» **Word and element location data**:
---*---
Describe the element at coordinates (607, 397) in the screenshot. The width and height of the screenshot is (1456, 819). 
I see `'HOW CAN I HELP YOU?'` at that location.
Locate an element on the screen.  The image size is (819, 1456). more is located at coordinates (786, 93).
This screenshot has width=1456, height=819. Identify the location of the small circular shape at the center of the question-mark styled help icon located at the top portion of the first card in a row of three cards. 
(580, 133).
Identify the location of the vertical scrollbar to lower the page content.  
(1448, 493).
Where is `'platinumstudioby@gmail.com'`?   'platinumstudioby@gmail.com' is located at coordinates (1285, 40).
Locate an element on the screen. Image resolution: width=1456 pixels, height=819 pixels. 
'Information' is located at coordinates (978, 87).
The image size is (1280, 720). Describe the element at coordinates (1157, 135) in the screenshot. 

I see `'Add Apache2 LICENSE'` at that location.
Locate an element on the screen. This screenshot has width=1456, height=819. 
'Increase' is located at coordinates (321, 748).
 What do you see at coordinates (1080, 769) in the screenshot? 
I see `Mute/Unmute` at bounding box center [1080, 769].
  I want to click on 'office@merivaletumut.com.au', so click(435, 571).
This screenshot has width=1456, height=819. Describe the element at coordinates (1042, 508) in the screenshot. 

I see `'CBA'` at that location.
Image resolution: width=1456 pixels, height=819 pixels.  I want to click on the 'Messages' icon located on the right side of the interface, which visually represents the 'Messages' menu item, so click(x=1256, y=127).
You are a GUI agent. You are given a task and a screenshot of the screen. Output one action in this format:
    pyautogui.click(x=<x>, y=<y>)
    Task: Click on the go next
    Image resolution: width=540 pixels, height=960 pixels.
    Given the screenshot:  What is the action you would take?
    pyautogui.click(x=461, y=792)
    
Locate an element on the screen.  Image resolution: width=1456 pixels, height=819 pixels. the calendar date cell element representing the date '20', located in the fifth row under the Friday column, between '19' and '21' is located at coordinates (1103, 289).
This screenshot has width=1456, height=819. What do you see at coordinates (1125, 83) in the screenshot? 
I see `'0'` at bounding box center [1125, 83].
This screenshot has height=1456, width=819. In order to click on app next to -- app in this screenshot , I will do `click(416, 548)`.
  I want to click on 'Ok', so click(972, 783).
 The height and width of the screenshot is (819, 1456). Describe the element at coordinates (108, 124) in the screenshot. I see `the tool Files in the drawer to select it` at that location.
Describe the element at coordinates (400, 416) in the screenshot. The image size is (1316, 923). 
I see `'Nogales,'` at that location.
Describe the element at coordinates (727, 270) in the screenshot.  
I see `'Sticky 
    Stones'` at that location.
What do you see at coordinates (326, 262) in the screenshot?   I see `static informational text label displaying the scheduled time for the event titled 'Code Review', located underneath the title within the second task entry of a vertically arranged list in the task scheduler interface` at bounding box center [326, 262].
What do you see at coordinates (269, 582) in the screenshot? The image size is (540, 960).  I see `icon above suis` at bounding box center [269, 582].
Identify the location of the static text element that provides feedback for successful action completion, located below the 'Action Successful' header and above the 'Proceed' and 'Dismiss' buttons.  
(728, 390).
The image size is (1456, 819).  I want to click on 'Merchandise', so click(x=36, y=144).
---*---
» **Given instruction**:
Select every line of the material above that contains the string "want", matching case exactly.

» **Answer below**:
  I want to click on 'office@merivaletumut.com.au', so click(435, 571).
Image resolution: width=1456 pixels, height=819 pixels.  I want to click on the 'Messages' icon located on the right side of the interface, which visually represents the 'Messages' menu item, so click(x=1256, y=127).
  I want to click on 'Ok', so click(972, 783).
The image size is (1456, 819).  I want to click on 'Merchandise', so click(x=36, y=144).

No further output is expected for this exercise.